Image source: © 2025 Krish Capital Pty. Ltd.
Highlights
- GFR’s 2 2025 bitumen production averaged 15,748 barrels per day, down 10% from Q1 2025.
- Adjusted free cash flow for Q2 2025 was CAD 23.0 million, compared to CAD 24.2 million in Q2 2024.
- Capital expenditures totalled CAD 10.8 million in Q2 2025, less than half of Q2 2024 levels.
Greenfire Resources Ltd. (TSX:GFR) released its unaudited financial and operational results for the second quarter ended June 30, 2025. The company holds a 75% working interest in the Hangingstone Expansion Facility and a 100% working interest in the Hangingstone Demonstration Facility. All production figures are presented on a gross working interest basis.

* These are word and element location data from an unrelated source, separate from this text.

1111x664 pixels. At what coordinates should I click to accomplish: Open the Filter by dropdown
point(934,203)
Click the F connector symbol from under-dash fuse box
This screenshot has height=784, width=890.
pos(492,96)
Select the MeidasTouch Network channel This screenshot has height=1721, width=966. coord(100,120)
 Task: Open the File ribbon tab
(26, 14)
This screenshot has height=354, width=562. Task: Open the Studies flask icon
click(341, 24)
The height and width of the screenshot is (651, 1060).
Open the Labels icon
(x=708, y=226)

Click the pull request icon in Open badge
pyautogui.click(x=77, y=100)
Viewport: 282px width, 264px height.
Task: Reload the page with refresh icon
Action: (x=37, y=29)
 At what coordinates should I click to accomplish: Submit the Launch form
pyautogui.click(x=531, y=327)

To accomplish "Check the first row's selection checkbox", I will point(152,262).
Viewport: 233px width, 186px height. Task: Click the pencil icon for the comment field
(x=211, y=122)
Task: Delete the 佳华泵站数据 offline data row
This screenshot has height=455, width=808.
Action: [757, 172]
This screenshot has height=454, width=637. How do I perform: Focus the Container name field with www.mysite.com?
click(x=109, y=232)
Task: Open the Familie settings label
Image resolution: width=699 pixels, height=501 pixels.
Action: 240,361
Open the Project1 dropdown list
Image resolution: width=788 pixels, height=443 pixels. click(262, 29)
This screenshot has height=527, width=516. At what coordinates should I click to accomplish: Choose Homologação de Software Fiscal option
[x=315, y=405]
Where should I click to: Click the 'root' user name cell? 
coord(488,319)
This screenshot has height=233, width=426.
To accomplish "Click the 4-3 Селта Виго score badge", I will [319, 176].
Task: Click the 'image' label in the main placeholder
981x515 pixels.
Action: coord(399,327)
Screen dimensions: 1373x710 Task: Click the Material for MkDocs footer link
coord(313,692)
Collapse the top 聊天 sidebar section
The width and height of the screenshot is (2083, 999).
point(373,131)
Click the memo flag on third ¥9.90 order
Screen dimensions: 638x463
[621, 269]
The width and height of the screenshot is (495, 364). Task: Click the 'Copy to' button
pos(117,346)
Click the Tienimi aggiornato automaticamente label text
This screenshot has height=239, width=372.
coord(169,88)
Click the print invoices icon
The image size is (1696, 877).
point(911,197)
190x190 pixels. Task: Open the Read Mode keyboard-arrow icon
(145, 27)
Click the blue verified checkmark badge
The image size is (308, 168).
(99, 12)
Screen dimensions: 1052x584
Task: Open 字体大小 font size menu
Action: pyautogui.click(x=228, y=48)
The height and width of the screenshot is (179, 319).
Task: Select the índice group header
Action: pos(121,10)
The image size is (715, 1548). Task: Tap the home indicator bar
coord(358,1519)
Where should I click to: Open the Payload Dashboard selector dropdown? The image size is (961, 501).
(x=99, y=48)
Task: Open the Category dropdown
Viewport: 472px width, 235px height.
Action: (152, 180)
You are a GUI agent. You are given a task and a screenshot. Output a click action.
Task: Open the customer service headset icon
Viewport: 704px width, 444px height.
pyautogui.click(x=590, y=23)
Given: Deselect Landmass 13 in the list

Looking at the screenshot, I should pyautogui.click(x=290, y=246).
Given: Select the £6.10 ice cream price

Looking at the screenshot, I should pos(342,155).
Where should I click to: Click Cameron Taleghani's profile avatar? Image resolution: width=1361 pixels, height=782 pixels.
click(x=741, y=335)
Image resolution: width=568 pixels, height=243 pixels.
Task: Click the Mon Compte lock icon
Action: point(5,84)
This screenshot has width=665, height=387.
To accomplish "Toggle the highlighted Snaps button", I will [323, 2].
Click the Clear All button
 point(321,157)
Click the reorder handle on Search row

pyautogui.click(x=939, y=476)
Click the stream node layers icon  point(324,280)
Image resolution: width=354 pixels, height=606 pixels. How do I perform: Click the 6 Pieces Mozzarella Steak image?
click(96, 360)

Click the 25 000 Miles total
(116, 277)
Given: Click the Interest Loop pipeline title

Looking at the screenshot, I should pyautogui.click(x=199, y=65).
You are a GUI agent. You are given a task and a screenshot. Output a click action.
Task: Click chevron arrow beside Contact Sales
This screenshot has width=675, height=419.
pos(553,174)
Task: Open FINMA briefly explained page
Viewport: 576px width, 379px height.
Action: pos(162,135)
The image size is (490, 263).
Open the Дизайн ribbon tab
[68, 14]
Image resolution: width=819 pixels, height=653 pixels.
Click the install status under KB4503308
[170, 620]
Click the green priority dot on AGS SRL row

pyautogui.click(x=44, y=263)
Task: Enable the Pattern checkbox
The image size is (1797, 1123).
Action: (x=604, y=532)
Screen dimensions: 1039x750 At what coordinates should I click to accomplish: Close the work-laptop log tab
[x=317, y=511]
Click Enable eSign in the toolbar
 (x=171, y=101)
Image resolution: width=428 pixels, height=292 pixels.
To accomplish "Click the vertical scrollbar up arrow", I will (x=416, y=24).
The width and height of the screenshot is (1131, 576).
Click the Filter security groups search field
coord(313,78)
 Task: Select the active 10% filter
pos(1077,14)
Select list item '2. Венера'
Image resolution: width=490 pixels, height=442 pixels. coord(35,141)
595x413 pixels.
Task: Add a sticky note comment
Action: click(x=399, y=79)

The company reported average bitumen production of 15,748 barrels per day (bbls/d) in Q2 2025. This represents a 10% decrease from Q1 2025 and a decline from 18,993 bbls/d in Q2 2024. Production at the Hangingstone Expansion Facility averaged 10,105 bbls/d in Q2 2025, down 20% from the previous quarter. The decline was attributed to the failure of one of the four steam generators at the Expansion Asset, which had been previously disclosed.
The Hangingstone Demonstration Facility averaged 5,643 bbls/d during the quarter, marking a 16% increase from the previous quarter. The increase in production was related to optimization efforts targeting base well performance.
Capital expenditures during Q2 2025 were CAD 10.8 million, compared to CAD 23.0 million in Q2 2024. The company reported adjusted funds flow of CAD 33.8 million and adjusted free cash flow of CAD 23.0 million, slightly below the CAD 24.2 million reported in the same quarter of the prior year. Cash provided by operating activities was CAD 17.7 million.
In its July 2025 update, Greenfire noted that corporate production averaged approximately 16,000 bbls/d. Production continued to be impacted by the malfunctioning steam generator at the Expansion Asset, which is estimated to have reduced production by 1,500 to 2,250 bbls/d. The company indicated that full steam capacity is expected to return by year-end 2025.
On the regulatory front, Greenfire is working with the Alberta Energy Regulator in connection with previously disclosed sulphur dioxide emissions from the Expansion Facility that exceed permitted limits. To address this issue, the company has ordered sulphur removal facilities. These are scheduled to be installed and commissioned in the fourth quarter of 2025 at an estimated cost of CAD 11.3 million. This estimate is a revision from an earlier projection of CAD 15.0 million.